DBAsupport.com Forums - Powered by vBulletin
Results 1 to 9 of 9

Thread: Insert many millions of lines coming from text files

  1. #1
    Join Date
    Sep 2000
    Location
    Sao Paulo,SP,Brazil, Earth, Milky Way
    Posts
    350

    Insert many millions of lines coming from text files

    I want to insert in a table data (daily) coming from diverse text files, each one with some millions of lines. I´m using Oracle EE 9.2.0.5, so I´m thinking in the lines of :

    a) load the text file (with sqlldr) into a common, heap table, and use the MERGE command into the destination table: main problem here, I will need some extra working space inside the database to keep the staging table, and will need to truncate them after the load.

    b) mount the external text file as an external table, and use just one INSERT /*+ APPEND */ from external into the destination. Main problem here : the destination table HAVE a primary key, and I need to keep a list of bad (duplicated/invalid) records, and INSERT runs as a whole, any bad record will mean an error as a whole to the INSERT command.

    c) mount the text file as external table, and using MERGE with the destination table WHEN NO_MATCHED INSERT nnnn : main problem here, the WHEN_MATCHED do not permit (AFAIK) insert into another table - a "log error table" , one.

    d) PL/SQL program, reading in bulk from external table, inserting FORALL with EXCEPTIONS clause. Will do all what I want (probably), but will require a non-trivial level of work.

    Any ideas more ??

  2. #2
    Join Date
    Aug 2002
    Location
    Colorado Springs
    Posts
    5,253
    You might consider option (b) with the additional steps of ...
    i) disabling the PK
    ii) loading the data
    iii) enabling the PK using the exceptions into clause to log PK violations into another table ... http://download-west.oracle.com/docs...3a.htm#1002528
    iv) Deleting/moving/logging whatever you want with the violating rows
    v) Renabling the PK
    David Aldridge,
    "The Oracle Sponge"

    Senior Manager, Business Intelligence Development
    XM Satellite Radio
    Washington, DC

    Oracle ACE

  3. #3
    Join Date
    Aug 2002
    Location
    Colorado Springs
    Posts
    5,253
    Ah, just thought of another possibility.
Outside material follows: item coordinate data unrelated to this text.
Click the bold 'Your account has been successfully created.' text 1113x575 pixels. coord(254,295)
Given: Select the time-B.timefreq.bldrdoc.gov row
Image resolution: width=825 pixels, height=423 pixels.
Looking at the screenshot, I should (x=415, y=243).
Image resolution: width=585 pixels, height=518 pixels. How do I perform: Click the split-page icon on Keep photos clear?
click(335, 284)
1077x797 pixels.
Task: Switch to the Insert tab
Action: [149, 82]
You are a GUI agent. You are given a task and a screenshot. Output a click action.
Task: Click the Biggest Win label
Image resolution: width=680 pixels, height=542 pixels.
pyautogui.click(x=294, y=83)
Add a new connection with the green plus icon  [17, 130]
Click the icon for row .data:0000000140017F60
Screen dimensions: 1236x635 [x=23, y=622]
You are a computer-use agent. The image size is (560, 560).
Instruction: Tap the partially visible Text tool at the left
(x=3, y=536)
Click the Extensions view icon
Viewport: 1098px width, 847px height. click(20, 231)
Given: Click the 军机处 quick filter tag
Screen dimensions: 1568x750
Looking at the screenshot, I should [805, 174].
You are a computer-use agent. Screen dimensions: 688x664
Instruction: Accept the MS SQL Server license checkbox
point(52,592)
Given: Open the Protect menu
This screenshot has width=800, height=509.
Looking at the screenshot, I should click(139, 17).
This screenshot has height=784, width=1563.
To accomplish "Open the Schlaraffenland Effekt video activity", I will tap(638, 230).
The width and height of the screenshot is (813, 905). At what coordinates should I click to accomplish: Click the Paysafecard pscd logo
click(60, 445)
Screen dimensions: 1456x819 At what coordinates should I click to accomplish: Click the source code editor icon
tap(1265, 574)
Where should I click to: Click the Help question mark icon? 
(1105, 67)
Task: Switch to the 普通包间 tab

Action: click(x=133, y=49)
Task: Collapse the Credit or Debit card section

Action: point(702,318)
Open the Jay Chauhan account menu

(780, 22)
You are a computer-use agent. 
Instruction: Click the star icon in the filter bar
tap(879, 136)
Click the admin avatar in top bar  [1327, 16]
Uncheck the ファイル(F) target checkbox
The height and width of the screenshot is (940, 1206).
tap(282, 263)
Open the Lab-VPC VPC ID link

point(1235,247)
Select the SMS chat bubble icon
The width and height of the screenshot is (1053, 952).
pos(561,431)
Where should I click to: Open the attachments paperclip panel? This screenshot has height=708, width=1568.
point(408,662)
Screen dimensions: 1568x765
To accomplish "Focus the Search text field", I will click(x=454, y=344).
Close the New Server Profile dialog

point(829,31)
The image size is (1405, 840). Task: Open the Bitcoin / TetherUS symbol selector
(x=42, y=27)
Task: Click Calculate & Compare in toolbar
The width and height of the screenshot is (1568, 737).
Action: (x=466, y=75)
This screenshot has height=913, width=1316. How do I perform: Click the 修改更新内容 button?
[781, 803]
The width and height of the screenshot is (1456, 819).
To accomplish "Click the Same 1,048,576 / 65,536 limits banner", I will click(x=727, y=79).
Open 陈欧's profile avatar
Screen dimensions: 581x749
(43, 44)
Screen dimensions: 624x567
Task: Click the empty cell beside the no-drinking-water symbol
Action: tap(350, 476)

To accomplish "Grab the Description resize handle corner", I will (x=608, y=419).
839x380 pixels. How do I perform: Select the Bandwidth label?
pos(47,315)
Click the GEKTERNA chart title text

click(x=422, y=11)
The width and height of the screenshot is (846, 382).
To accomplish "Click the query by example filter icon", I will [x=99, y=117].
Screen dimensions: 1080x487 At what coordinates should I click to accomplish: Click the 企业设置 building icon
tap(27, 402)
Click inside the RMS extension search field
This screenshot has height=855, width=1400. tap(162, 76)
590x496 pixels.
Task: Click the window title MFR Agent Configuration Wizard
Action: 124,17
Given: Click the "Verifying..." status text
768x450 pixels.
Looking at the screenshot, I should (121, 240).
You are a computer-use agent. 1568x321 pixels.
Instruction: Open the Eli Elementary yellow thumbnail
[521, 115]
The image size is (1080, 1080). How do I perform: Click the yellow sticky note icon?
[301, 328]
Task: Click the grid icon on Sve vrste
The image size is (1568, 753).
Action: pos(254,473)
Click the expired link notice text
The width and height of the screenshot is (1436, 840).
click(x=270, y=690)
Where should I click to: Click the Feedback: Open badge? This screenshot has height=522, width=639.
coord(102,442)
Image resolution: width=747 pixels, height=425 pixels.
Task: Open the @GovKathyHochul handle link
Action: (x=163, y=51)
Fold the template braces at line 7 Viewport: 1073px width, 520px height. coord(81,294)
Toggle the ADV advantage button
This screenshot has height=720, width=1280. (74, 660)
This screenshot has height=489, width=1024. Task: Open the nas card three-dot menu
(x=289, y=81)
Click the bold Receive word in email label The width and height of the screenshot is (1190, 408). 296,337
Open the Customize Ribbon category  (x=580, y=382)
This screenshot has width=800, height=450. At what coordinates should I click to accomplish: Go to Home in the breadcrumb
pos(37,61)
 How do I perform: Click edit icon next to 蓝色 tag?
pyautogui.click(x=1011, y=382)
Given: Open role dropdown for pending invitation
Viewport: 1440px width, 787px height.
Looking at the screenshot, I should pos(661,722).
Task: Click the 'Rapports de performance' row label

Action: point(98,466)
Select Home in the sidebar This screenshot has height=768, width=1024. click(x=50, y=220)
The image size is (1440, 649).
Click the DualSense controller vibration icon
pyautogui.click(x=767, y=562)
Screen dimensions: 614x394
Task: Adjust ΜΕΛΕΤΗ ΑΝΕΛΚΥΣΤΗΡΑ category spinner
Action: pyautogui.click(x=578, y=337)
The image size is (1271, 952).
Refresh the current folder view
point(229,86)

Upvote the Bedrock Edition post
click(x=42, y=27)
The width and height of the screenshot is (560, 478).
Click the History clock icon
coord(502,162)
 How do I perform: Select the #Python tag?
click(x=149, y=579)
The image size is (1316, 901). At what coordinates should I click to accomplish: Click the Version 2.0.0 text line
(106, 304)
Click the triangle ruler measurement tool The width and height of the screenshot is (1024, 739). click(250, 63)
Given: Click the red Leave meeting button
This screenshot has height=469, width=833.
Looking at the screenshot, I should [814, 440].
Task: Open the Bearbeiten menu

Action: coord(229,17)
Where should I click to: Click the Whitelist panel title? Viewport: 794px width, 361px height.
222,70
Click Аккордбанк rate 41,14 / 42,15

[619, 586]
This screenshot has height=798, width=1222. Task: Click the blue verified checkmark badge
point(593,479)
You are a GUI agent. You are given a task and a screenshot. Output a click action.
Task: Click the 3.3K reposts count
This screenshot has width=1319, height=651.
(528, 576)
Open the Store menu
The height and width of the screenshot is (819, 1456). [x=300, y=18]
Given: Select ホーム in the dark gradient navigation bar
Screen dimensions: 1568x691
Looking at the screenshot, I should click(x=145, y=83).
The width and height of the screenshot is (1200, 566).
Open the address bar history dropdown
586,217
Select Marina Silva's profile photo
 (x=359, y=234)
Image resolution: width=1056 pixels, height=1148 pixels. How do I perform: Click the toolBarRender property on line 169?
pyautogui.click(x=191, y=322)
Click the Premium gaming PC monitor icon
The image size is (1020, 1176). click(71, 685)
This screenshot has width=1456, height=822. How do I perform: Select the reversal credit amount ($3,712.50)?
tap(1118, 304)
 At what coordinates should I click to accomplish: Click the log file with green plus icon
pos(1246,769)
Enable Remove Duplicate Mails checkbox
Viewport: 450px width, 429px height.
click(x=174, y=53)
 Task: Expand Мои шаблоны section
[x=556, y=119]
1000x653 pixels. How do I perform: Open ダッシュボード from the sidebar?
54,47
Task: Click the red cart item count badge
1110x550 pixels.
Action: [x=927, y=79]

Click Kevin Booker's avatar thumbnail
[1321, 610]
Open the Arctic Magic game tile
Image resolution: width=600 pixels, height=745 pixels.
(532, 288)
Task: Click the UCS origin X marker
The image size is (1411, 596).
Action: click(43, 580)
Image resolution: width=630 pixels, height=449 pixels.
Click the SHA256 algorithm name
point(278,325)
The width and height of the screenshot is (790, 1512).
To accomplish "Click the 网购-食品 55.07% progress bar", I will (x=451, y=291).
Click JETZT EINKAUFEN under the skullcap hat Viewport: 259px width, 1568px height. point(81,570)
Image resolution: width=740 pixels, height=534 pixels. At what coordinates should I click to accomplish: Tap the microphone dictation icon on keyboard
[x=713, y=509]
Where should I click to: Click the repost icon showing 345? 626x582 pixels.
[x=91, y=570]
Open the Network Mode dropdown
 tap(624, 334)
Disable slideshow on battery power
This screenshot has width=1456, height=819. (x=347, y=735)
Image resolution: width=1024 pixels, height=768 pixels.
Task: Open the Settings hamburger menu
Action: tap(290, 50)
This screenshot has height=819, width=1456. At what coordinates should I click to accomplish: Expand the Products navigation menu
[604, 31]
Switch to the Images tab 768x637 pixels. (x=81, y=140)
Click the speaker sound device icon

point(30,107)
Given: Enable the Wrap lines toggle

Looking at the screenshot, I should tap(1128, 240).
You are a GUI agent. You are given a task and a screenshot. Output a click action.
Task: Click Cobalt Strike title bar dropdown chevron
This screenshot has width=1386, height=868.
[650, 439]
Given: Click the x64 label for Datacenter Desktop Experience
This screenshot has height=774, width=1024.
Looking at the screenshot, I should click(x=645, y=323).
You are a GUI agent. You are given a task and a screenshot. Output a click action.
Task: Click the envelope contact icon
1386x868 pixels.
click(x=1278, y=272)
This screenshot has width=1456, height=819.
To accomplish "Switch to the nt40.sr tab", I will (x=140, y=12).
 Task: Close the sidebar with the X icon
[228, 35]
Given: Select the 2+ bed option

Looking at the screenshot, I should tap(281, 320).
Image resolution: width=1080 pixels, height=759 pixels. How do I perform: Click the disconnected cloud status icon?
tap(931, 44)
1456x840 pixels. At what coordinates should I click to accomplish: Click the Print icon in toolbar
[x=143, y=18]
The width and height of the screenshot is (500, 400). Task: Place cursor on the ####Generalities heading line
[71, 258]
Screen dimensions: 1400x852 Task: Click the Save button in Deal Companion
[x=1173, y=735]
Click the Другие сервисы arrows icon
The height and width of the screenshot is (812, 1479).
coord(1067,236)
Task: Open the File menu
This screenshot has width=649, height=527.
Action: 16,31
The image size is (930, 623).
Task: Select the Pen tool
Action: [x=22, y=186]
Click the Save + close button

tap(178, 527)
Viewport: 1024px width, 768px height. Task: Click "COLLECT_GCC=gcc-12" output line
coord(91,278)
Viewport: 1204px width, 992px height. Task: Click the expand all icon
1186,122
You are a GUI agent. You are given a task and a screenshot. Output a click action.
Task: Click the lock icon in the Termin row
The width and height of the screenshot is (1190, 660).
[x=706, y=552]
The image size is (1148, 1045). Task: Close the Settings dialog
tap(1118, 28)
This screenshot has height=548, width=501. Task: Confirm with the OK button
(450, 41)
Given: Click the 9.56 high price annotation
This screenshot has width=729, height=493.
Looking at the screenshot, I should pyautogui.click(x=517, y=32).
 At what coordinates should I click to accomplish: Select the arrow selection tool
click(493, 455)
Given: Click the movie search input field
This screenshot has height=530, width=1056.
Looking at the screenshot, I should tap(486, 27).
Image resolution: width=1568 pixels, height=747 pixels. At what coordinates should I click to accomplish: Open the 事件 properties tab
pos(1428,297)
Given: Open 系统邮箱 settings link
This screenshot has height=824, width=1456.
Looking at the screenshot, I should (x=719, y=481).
You could use the external table method and query it with an analytic function that would indicate whether the row was a duplicate of another in the file ... for example if the pk columns were PK1 and PK2 then you could query with ...
    Code:
    Select
       Row_Number () Over
          (Partition By PK1, PK2) PK_Occurance,
       Count() Over
          (Partition By PK1, PK2) PK_Count,
       PK1,
       PK2,
       ...
    From
       my_external_table
    ... and use a multi-table insert to either ...
    i) Insert all rows contributing to a PK violation into an error table, or ...
    ii) Insert all-but-one rows contributing to a PK violation into an error table
    ... by using a WHEN clause based on PK_Occurance or PK_Count in the above query.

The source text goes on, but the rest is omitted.